[What is being asked] Transcribe the records word for word, leaving nothing out.

◇ ◇ ◇ ◇

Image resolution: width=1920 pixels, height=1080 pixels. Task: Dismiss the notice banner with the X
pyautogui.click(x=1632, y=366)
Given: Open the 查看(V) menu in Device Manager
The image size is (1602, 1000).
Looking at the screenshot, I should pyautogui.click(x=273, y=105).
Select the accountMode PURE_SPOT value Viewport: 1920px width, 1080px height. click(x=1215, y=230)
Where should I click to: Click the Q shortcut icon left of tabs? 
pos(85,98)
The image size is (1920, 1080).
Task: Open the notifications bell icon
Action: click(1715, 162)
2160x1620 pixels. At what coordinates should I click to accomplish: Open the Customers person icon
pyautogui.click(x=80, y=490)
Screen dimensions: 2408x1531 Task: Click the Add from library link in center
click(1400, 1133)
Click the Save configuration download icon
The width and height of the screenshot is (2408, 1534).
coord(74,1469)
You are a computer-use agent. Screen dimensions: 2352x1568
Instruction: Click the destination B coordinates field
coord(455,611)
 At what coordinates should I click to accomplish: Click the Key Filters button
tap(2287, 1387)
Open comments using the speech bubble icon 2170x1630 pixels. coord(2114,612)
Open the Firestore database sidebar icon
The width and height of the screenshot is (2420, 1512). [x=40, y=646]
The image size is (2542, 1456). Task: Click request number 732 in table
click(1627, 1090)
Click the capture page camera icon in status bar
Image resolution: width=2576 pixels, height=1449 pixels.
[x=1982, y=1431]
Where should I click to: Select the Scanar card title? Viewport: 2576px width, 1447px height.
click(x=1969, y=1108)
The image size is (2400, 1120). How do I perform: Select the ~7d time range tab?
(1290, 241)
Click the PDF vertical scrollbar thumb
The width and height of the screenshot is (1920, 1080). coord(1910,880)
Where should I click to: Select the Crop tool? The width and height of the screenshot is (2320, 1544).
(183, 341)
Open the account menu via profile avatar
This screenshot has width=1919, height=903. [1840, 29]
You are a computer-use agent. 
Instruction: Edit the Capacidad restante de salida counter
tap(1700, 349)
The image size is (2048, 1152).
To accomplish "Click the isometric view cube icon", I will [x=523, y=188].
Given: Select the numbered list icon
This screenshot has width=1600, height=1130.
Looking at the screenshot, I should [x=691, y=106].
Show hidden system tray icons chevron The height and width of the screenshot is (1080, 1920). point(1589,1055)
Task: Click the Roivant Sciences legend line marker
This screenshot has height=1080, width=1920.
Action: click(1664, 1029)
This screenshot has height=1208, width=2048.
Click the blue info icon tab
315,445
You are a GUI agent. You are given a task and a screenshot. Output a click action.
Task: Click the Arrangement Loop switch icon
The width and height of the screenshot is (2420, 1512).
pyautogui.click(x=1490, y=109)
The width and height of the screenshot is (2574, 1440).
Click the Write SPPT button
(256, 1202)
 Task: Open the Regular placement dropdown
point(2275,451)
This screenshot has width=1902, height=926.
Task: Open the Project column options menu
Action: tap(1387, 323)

◇ ◇ ◇ ◇

[Output]
Image resolution: width=1920 pixels, height=1080 pixels. Task: Dismiss the notice banner with the X
pyautogui.click(x=1632, y=366)
Given: Open the 查看(V) menu in Device Manager
The image size is (1602, 1000).
Looking at the screenshot, I should pyautogui.click(x=273, y=105).
Select the accountMode PURE_SPOT value Viewport: 1920px width, 1080px height. click(x=1215, y=230)
Where should I click to: Click the Q shortcut icon left of tabs? 
pos(85,98)
The image size is (1920, 1080).
Task: Open the notifications bell icon
Action: click(1715, 162)
2160x1620 pixels. At what coordinates should I click to accomplish: Open the Customers person icon
pyautogui.click(x=80, y=490)
Screen dimensions: 2408x1531 Task: Click the Add from library link in center
click(1400, 1133)
Click the Save configuration download icon
The width and height of the screenshot is (2408, 1534).
coord(74,1469)
You are a computer-use agent. Screen dimensions: 2352x1568
Instruction: Click the destination B coordinates field
coord(455,611)
 At what coordinates should I click to accomplish: Click the Key Filters button
tap(2287, 1387)
Open comments using the speech bubble icon 2170x1630 pixels. coord(2114,612)
Open the Firestore database sidebar icon
The width and height of the screenshot is (2420, 1512). [x=40, y=646]
The image size is (2542, 1456). Task: Click request number 732 in table
click(1627, 1090)
Click the capture page camera icon in status bar
Image resolution: width=2576 pixels, height=1449 pixels.
[x=1982, y=1431]
Where should I click to: Select the Scanar card title? Viewport: 2576px width, 1447px height.
click(x=1969, y=1108)
The image size is (2400, 1120). How do I perform: Select the ~7d time range tab?
(1290, 241)
Click the PDF vertical scrollbar thumb
The width and height of the screenshot is (1920, 1080). coord(1910,880)
Where should I click to: Select the Crop tool? The width and height of the screenshot is (2320, 1544).
(183, 341)
Open the account menu via profile avatar
This screenshot has width=1919, height=903. [1840, 29]
You are a computer-use agent. 
Instruction: Edit the Capacidad restante de salida counter
tap(1700, 349)
The image size is (2048, 1152).
To accomplish "Click the isometric view cube icon", I will [x=523, y=188].
Given: Select the numbered list icon
This screenshot has width=1600, height=1130.
Looking at the screenshot, I should [x=691, y=106].
Show hidden system tray icons chevron The height and width of the screenshot is (1080, 1920). point(1589,1055)
Task: Click the Roivant Sciences legend line marker
This screenshot has height=1080, width=1920.
Action: click(1664, 1029)
This screenshot has height=1208, width=2048.
Click the blue info icon tab
315,445
You are a GUI agent. You are given a task and a screenshot. Output a click action.
Task: Click the Arrangement Loop switch icon
The width and height of the screenshot is (2420, 1512).
pyautogui.click(x=1490, y=109)
The width and height of the screenshot is (2574, 1440).
Click the Write SPPT button
(256, 1202)
 Task: Open the Regular placement dropdown
point(2275,451)
This screenshot has width=1902, height=926.
Task: Open the Project column options menu
Action: tap(1387, 323)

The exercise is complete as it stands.